* Task *
Rewrite the listing as a JSON list of strings with one string per line, leaving out blank lines, starting at the line that contains "Click the link" and stopping after the line that contains "tap(2267, 498)".

* Data supplied *
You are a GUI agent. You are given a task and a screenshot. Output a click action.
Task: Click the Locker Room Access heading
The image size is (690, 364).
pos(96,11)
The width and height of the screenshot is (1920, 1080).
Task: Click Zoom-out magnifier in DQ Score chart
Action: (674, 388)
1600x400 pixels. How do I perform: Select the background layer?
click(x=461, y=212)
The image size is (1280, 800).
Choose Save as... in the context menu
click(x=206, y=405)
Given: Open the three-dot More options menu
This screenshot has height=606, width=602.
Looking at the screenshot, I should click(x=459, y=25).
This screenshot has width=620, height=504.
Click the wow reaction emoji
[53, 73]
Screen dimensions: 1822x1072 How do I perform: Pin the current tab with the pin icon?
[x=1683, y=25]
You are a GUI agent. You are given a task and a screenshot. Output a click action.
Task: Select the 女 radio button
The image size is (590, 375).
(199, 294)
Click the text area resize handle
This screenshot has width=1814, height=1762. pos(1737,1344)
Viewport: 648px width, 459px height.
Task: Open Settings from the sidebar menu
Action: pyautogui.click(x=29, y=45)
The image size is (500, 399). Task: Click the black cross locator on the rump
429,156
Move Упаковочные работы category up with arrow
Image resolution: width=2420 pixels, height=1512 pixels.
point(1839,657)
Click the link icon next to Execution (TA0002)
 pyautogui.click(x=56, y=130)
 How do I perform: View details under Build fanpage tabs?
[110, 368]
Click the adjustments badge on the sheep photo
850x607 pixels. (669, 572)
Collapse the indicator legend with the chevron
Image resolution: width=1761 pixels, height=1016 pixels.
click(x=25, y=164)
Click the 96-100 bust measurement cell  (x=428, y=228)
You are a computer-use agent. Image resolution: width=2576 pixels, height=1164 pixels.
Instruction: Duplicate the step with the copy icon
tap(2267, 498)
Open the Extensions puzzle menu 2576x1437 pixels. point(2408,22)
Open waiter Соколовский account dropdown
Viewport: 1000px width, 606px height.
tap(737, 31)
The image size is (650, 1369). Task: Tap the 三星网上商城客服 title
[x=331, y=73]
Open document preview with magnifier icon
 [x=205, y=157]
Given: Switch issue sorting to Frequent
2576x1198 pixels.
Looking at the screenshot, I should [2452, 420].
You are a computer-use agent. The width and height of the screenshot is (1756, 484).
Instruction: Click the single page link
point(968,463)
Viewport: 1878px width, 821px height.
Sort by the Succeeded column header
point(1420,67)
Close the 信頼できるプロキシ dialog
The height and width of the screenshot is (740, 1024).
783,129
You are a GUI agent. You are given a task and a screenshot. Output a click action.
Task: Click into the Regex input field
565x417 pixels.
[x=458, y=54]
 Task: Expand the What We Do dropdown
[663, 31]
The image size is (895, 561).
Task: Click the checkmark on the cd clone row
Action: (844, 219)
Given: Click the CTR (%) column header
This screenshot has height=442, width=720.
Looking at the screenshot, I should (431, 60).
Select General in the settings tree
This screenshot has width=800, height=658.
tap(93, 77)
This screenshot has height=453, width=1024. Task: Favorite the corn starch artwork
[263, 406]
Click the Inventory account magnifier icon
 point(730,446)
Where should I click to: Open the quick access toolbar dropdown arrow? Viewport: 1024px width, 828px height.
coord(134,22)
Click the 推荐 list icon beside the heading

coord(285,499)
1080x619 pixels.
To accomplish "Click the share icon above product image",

* Task answer *
[
  "Click the link icon next to Execution (TA0002)",
  " pyautogui.click(x=56, y=130)",
  " How do I perform: View details under Build fanpage tabs?",
  "[110, 368]",
  "Click the adjustments badge on the sheep photo",
  "850x607 pixels. (669, 572)",
  "Collapse the indicator legend with the chevron",
  "Image resolution: width=1761 pixels, height=1016 pixels.",
  "click(x=25, y=164)",
  "Click the 96-100 bust measurement cell  (x=428, y=228)",
  "You are a computer-use agent. Image resolution: width=2576 pixels, height=1164 pixels.",
  "Instruction: Duplicate the step with the copy icon",
  "tap(2267, 498)"
]